Sure, they bagged the three points, thanks to a curling shot by Turkey-based midfielder Mahmoud Hassan - he is better known by his nickname Trezeguet - that went into the right corner of the net just before half time. But their late Saturday performance before a capacity crowd of 70,000 led by President Abdel Fattah El Sisi at the Cairo International Stadium was far from reassuring.
The Egyptians had a series of scoring chances early in the game, but they could not find the net as the Zimbabweans showed they were not easy prey as time went by. Liverpool's Mohamed Salah, fresh from winning the Uefa Champions League this month and maybe a touch fatigued, set up a pair of opportunities in those early minutes and had another two of his own in the second half, with goalkeeper Edmore Sibanda and his substitute Elvis Chipezeze denying the 27-year-old striker.
Egypt will next play the DR Congo on Wednesday and take on Uganda next week in its final Group A match. The Pharaohs are expected to qualify to the last 16 of the 32-nation, month-long tournament.
But they also are likely to run into much stronger competition at the later stages with heavyweights like Tunisia, Morocco, Senegal and Nigeria seemingly good enough to stake a claim to the 32nd edition of the continent's flagship competition.
"They did not play so well," said Ahmed Bastawy, a 55-year-old fan and father of three from Cairo. "If they don't improve, they will be out in the quarter-finals.
"But the Egyptians always have modest starts at African tournaments and then steadily improve. Let us wait and see if this happens this time round."
The tournament, which boasts 24 teams for the first time, marks the first time that Egypt organises a major sporting event since a popular uprising in 2011 roiled the country in political instability and violence for years, battering the economy and the vital tourism industry.
With the last of their seven African titles won 2010, the Pharaohs are hoping that playing before their home fans will give them an edge over other contenders.

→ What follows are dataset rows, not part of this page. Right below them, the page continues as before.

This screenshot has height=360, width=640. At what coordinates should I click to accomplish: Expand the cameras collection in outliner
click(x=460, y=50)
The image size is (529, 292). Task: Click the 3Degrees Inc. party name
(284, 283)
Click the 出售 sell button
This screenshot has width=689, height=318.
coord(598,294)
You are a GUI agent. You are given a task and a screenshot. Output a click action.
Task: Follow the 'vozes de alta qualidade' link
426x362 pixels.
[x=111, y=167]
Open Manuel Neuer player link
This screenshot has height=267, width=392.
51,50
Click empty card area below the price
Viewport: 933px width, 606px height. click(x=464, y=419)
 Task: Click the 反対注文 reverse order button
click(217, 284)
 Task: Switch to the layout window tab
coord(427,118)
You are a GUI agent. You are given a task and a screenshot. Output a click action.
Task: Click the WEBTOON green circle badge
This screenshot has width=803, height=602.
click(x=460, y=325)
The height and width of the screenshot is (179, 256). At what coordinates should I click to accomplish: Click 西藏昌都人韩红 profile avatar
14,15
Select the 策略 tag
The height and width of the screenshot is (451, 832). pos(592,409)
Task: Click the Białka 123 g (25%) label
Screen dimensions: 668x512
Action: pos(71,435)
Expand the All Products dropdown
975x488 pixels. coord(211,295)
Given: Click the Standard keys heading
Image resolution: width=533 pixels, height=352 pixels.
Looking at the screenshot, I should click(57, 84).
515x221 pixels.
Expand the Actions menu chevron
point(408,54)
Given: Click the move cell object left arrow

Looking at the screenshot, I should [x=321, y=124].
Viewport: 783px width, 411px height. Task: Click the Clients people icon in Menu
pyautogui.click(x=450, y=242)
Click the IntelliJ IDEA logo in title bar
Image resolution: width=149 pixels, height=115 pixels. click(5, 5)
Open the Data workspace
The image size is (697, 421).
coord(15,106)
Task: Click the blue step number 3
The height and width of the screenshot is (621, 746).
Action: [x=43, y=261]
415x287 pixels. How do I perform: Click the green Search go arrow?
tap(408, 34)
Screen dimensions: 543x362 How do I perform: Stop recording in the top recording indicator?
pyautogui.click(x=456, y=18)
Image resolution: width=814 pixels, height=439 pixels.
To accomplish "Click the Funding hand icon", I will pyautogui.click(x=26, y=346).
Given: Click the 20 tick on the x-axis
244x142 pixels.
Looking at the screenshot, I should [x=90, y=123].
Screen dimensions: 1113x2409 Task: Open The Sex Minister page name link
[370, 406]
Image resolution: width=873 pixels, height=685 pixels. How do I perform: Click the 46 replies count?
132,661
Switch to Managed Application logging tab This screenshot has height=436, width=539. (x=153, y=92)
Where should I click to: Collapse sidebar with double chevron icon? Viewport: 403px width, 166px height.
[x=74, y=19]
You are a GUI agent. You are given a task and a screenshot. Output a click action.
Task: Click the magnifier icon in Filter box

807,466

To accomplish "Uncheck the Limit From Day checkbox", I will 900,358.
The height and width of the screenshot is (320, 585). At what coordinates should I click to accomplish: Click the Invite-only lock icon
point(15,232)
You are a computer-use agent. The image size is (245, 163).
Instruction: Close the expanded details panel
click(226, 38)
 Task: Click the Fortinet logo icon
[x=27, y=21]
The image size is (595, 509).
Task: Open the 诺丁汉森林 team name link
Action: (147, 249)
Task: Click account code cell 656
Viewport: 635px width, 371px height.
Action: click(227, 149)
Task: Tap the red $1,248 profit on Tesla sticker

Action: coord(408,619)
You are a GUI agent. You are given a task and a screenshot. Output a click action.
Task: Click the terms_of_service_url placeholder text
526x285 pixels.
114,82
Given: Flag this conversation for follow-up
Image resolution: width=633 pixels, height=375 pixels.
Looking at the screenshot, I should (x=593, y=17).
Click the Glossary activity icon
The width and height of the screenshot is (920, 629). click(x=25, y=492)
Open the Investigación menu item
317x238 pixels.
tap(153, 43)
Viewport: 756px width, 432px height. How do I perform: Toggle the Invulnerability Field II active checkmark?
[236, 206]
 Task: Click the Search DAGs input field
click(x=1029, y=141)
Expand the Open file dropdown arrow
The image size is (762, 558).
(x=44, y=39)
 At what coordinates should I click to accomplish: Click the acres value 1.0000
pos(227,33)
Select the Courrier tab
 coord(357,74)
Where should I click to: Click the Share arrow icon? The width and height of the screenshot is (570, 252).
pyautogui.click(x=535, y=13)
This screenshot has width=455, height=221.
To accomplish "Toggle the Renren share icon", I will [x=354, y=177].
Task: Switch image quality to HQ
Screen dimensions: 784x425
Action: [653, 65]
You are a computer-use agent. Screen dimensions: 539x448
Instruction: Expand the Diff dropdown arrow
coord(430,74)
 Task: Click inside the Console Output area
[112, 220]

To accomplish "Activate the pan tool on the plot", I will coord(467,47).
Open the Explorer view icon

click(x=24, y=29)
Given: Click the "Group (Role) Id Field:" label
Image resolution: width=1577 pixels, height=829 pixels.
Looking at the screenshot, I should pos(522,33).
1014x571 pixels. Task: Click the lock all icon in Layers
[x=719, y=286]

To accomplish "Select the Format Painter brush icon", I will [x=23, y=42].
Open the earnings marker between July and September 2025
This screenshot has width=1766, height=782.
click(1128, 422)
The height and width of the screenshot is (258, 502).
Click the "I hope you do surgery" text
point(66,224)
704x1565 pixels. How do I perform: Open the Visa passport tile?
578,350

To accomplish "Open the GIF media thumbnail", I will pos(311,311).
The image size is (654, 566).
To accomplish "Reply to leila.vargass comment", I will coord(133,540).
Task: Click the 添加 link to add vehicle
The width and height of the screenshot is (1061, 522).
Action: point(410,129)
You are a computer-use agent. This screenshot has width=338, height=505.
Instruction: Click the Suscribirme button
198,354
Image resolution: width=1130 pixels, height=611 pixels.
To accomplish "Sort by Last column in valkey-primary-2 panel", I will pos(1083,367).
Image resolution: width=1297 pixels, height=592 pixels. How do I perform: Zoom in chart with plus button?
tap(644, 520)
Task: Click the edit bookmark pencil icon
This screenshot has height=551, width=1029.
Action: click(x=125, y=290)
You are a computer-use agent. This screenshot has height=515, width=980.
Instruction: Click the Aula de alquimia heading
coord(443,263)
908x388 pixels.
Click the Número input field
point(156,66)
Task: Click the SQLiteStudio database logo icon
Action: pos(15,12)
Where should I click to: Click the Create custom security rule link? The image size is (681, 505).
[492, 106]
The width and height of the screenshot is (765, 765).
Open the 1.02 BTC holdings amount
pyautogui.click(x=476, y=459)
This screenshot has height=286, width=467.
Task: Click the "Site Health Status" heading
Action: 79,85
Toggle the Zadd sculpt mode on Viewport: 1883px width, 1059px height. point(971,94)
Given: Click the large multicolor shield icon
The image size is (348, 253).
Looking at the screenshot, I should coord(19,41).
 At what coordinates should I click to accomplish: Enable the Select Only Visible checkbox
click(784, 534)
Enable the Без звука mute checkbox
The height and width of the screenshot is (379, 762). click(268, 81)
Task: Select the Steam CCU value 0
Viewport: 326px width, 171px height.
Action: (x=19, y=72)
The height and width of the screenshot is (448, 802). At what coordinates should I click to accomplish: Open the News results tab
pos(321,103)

In the tournament's last edition in 2017, Egypt reached the final but were defeated by Cameroon.
For now, however, the Egyptians must be grateful that the tournament's opener passed without incident, a significant feat in a country where a pair of football tragedies claimed the lives of nearly a 100 fans in 2012 and 2015, prompting authorities to effectively ban fans from attending top-tier league matches as well as cup fixtures.
Allowing 70,000 at a stadium a short drive away from central Cairo was possible because security forces launched a major security operation around the venue that included exhaustive searches of fans, banning a host of items from the venue and using drones to identify troublemakers should the need arises.
Thousands of policemen, some armed, were deployed on Saturday at and outside the Cairo stadium to ensure safety for fans and officials. Helicopters hovered above. Gates were closed at least four hours before the opening ceremony got underway at around 8pm (10pm UAE). Kick off was at 10pm.
El Sisi himself expressed his satisfaction over the security measures in place for the tournament, suggesting that the system adopted by the tournament organisers was likely to be replicated by authorities when top-tier league and cup matches resume after July 19 to ensure violence-free matches.
"It has been a good start for us," the general-turned-president said after Saturday night's match.